Fair, perhaps I should retract “fail to grok” and replace it with “fail to focus on”. It does seem that LeCun understands the objections (though he dismisses them out of hand).
Regardless of who is right or wrong, “Don’t fear the terminator” is a weird straw-man to raise in a discussion about AI risk. He’s setting up a weak opponent to argue against, when the AI risk community have a large repertoire of stronger cases. “Don’t fear the paper clip maximizer” would be a stronger case to put forth IMO.
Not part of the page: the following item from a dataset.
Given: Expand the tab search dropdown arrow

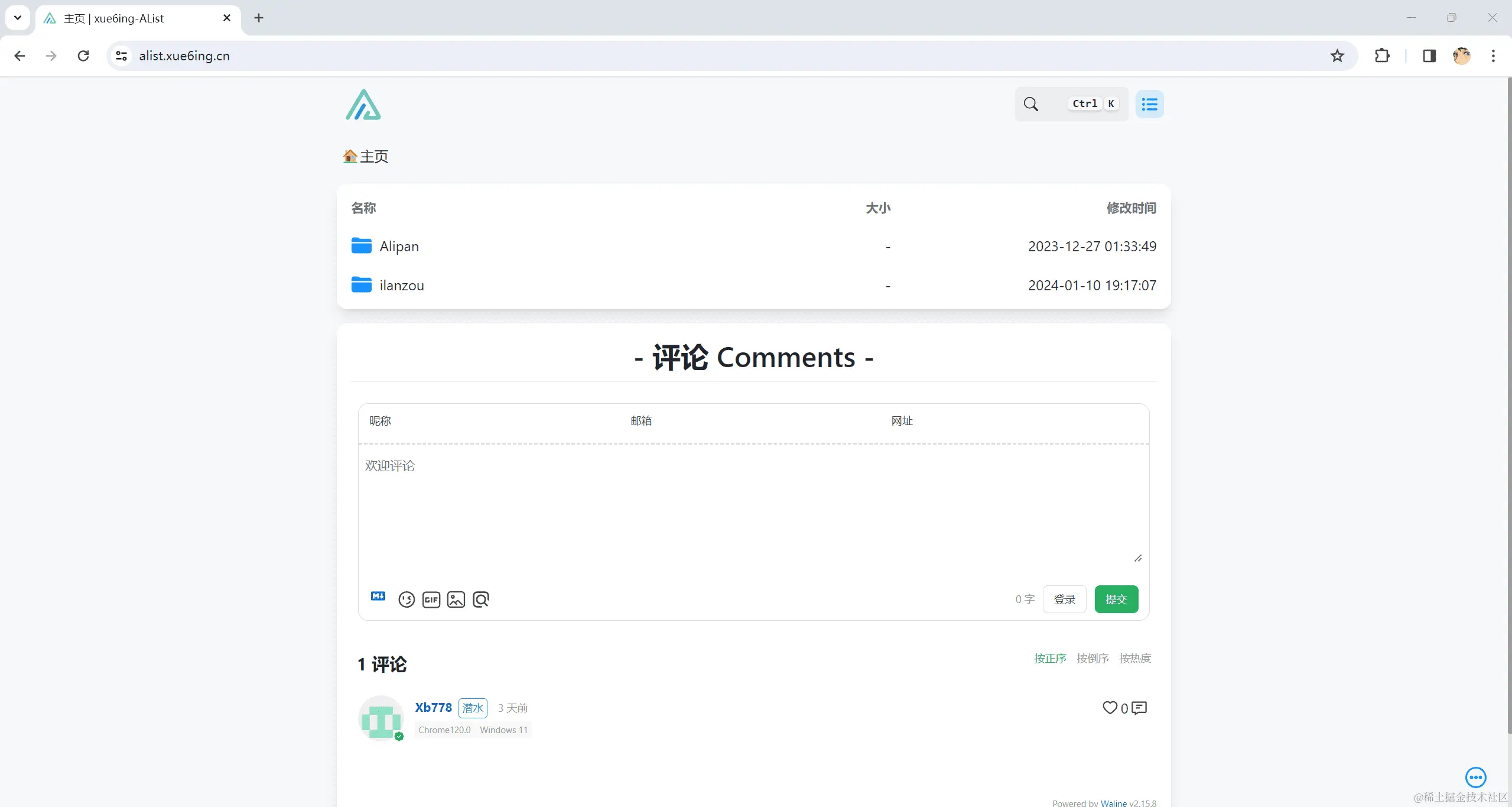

In his response points 2&3 he asserts that alignment is easy; simply train the AI with laws as part of the objective function and it will never break laws. I think there has been a lot of investigation and discussion as to why this is harder than it sounds. For example LeCun is explicitly talking about current models that are statically trained to a fixed objective function, but one can easily imagine a future agentic AI (imagine “personal Siri) that will continue to grow, learn, and update in the world in response to rewards from its owner. Maybe he is right about near-term models but I’m completely unconvinced that his arguments hold generally.
Anyway, maybe the “terminator scenario” is a concern LeCun hears from uninformed reporters/lay people that he felt the need to debunk. It’s a valid point as far as it goes, but it has little to do with the actual state of the cutting edge of AI risk research.